Potage Bonne Femme, the heated version of vichyssoise, is made with leeks, potatoes, chicken stock, and cream: staples readily available from the garden and rural home.

If purchased, leeks are pricey. Those pictured are seedlings from a previous year’s leek crop, the flower head of which was allowed to self-seed. In early August, the seedlings were transplanted into trenches, to achieve longer blanched stems. Although more elaborate recipes for braised leeks exist, this one is simple and satisfying:

Braised leeks

Wash trimmed leeks thoroughly, and cut in half. Melt enough butter to cover the bottom of a heavy skillet. Add leeks and ½ cup stock, and cover tightly. Turn heat to low, and cook for 15 to 20 minutes, or until tender. Season to taste and serve. If desired, sprinkle with grated cheese, or serve with a Cheddar cheese sauce.

Winter flower: Hellebores

Hellebores come into their own between Christmas and Easter, which is the reason we love them. Not only are blossoms large and showy, supporting pollinators venturing out in improbable seasons, but also leathery, patterned foliage is handsome on its own. Maintenance in humus-rich, organic soils and part shade is simple: Remove any tattered or brown leaves now. 
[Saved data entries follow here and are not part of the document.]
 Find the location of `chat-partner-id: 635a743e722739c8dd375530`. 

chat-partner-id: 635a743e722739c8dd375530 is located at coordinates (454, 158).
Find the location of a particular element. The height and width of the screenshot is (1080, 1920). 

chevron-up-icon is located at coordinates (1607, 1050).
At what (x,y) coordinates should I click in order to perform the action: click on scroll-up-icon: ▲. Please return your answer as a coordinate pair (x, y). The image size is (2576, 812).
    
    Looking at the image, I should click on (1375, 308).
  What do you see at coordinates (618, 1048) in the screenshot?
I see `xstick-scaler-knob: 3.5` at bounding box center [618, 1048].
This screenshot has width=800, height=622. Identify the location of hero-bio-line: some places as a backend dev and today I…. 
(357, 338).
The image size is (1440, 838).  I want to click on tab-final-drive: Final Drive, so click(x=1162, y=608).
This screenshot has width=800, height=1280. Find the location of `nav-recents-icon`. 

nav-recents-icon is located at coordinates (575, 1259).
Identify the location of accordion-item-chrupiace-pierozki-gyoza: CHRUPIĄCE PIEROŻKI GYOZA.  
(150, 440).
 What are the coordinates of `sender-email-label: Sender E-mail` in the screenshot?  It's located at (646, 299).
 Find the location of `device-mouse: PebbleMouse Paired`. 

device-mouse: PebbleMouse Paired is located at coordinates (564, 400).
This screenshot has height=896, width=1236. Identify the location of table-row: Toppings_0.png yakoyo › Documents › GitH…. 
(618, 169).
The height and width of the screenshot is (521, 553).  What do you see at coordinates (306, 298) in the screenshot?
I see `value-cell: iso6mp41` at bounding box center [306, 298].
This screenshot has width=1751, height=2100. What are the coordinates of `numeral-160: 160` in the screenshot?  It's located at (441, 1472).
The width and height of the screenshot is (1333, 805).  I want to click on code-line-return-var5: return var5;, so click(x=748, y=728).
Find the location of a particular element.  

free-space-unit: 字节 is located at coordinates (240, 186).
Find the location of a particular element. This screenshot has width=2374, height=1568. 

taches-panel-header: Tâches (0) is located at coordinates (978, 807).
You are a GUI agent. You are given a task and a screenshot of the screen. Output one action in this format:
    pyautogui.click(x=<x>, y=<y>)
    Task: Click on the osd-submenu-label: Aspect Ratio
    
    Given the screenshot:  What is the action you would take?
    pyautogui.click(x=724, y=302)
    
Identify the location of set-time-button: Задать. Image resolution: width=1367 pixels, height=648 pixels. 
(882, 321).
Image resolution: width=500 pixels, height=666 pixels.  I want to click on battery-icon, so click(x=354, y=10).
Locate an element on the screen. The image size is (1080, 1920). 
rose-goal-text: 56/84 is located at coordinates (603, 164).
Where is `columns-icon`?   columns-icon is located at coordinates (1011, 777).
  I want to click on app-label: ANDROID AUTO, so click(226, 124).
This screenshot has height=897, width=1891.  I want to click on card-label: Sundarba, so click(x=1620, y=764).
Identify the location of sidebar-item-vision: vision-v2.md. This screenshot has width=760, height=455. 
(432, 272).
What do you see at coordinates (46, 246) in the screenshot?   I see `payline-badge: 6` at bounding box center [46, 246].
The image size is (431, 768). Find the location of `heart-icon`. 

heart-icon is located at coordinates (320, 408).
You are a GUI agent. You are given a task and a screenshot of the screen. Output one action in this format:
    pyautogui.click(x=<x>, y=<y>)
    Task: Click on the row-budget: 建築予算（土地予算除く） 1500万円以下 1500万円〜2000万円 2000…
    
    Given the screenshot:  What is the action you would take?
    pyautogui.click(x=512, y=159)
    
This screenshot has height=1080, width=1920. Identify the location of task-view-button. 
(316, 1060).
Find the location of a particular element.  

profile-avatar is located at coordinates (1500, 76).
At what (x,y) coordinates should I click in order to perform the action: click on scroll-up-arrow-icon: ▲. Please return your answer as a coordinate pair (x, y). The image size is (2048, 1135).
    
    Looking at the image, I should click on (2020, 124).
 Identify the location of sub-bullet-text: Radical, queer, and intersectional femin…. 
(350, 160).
It will never happen here?

Previewing NOAA’s weather predictions through February 2023:

Starting in December 2022 through the northern Rockies and Pacific Northwest, heat and drought continue to be threats throughout a large percentage (59 percent) of the U.S. An ongoing La Niña is the basis for these predictions, although globally there is much additional going on. Hmm.

Per AgWeb: A worsening drought in the Southern Plains is threatening the region’s winter wheat crop as the Russian invasion of Ukraine puts pressure on global supplies. Some farmers in the main wheat-growing areas of Kansas, the nation’s top wheat-producing state, have not received much rain or snow since October 2021.

Winter wheat is seeded in autumn, remains dormant over winter, and begins sending up green shoots in spring. Soil moisture is critical at this point for the crop to thrive. More than half of Kansas was classified as under severe drought as of March 8, 2022, the driest conditions since 2018, according to the National Drought Mitigation Center.

As of March 6, 2022, just 24 percent of Kansas’ wheat crop was in good condition or better, while 39 percent was rated poor to very poor, according to the U.S. Department of Agriculture. That is the lowest rating for this point of the season in four years, the agency’s data shows. 

While here on Martha’s Vineyard, we generally feel blessed and insulated, what happens in the rest of the country and world eventually ripples home to us. Even here, increasing food cost and drought cannot be ignored. 

All our groundwater comes from the sky. Trees make rain. We cannot sustain this rate of development, continue to clear land, and cut woodland while hoping for enough groundwater (free of PFAS) to serve a burgeoning population, on a finite Island. 

And that is just one aspect of failing to treasure the gifts our world gives us.